Psychiatrists, in general, have a strong need to be needed and to care for others. These traits are part of what initially draws clinicians to the practice of psychiatry. At the same time, the dependence some patients develop on their psychiatrist can be overwhelming in its intensity. Furthermore, focusing intently on the needs of others can lead to denial of one's own need to be cared for.
While the popular perception is that all doctors make copious amounts of money, the reality is quite different. The cost of medical education can be astronomical and it continues to rise each year; however, the salaries of many physicians do not enjoy the same growth, and the increases in earnings over time may not even match the rate of inflation. Many young doctors finish residency with enormous debt, and with limited options for repayment and deferment of loans. Furthermore, the practical options for improving one's financial situation are limited to working longer hours or seeing more patients (for shorter periods of time). Either option is likely to increase, rather than to decrease, vocational stress. This pressure may be especially intense for early career physicians.

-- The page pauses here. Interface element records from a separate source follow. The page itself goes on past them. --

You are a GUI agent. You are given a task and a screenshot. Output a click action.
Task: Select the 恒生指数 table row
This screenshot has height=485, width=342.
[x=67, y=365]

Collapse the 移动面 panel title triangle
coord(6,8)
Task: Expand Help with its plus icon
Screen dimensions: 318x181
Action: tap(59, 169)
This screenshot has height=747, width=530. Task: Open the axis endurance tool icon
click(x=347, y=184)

Half of all psychiatrists have had one (or more) of their patients commit suicide ; approximately one-third of those psychiatrists experienced such a loss while they were still in residency training. Furthermore, one-quarter of psychiatrists who had experienced patient suicide stated that it had “a profound and enduring effect” on them throughout their careers. While the practice of most medical specialties entails dealing with death, suicide in the practice of psychiatry takes on additional meaning. Since one of the primary tools in psychiatry is the individual, when the treatment fails, it can feel as if the treater has failed. Furthermore, while death from cancer can be seen as inevitable, death from suicide can be viewed as a choice. When coping with patient suicide, it is important to remember that “a patient suicide is neither a unique event nor a personal failure.”

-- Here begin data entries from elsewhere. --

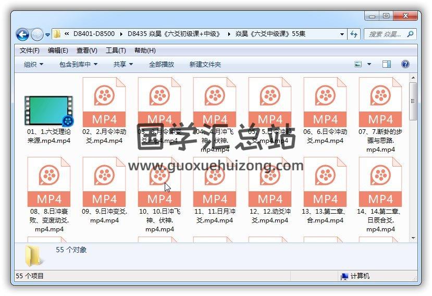This screenshot has width=432, height=296.
Task: Open the help question mark icon
Action: point(405,64)
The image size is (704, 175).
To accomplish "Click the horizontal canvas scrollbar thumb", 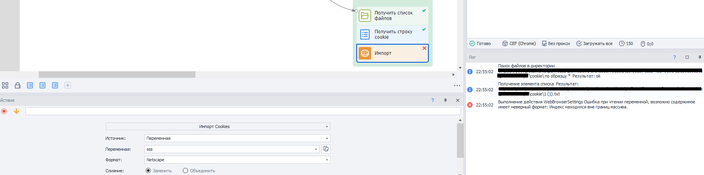I will tap(117, 74).
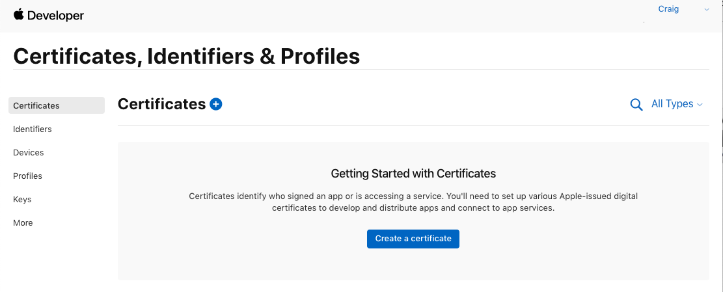Open the Devices section
The height and width of the screenshot is (292, 723).
(28, 152)
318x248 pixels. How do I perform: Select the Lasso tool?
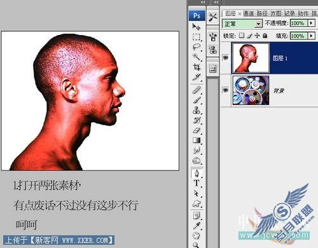pos(197,47)
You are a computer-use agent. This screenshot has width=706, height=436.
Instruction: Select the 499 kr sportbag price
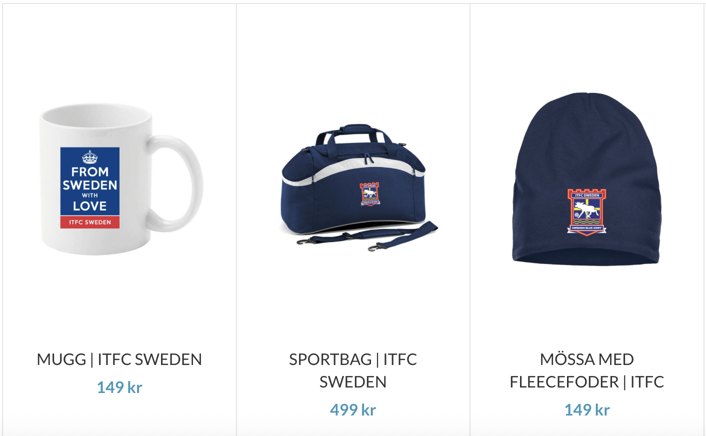[353, 410]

The reactions of a psychiatrist to a patient's suicide can be varied and intense. In addition, the psychiatrist must cope not only with his or her own reaction but also with the reactions of the patient's family and friends. The psychiatrist may experience grief, guilt, inadequacy, anxiety, depression, shock, shame, betrayal, and anger. The experience of anger and hostility toward the patient who committed suicide may further trigger guilt and self-blame. A sense of rejection may also be particularly poignant; while the psychiatrist was working to the best of his or her ability and trying all available therapies, the patient has said, through suicide, “You just weren't good enough.” Younger clinicians may be especially vulnerable to this intense distress.

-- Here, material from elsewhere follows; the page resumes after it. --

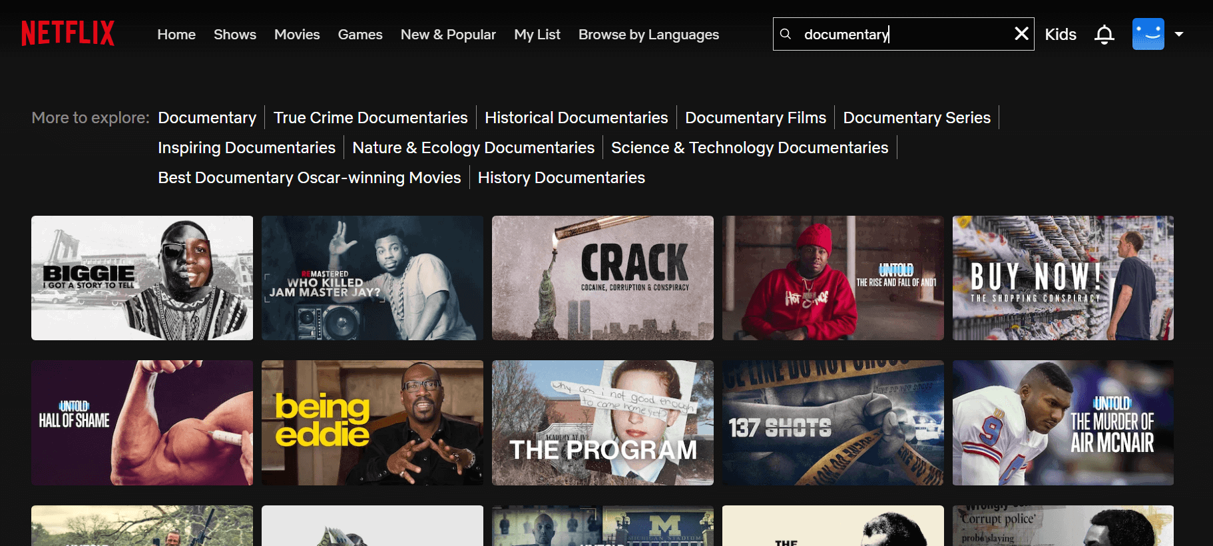Open Science & Technology Documentaries link
Screen dimensions: 1213x546
tap(749, 148)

To cope effectively with a patient's suicide, the clinician must give himself or herself permission to experience a variety of emotions. While it may be extremely difficult, experiencing anger and hostility toward the patient is a necessary component of healing. Clinicians may also find themselves ruminating over treatment decisions, asking, “What if . . . ?” While it is important to review the treatment course to learn from the unfortunate outcome, obsessive ruminations are likely to diminish one's confidence in decision-making and to impair coping with the tragedy. Shame and embarrassment, as well as a sense of personal failure, may prevent a psychiatrist from reaching out to colleagues. However, it is statistically likely that several colleagues have had similar experiences and all parties may benefit from sharing their experiences.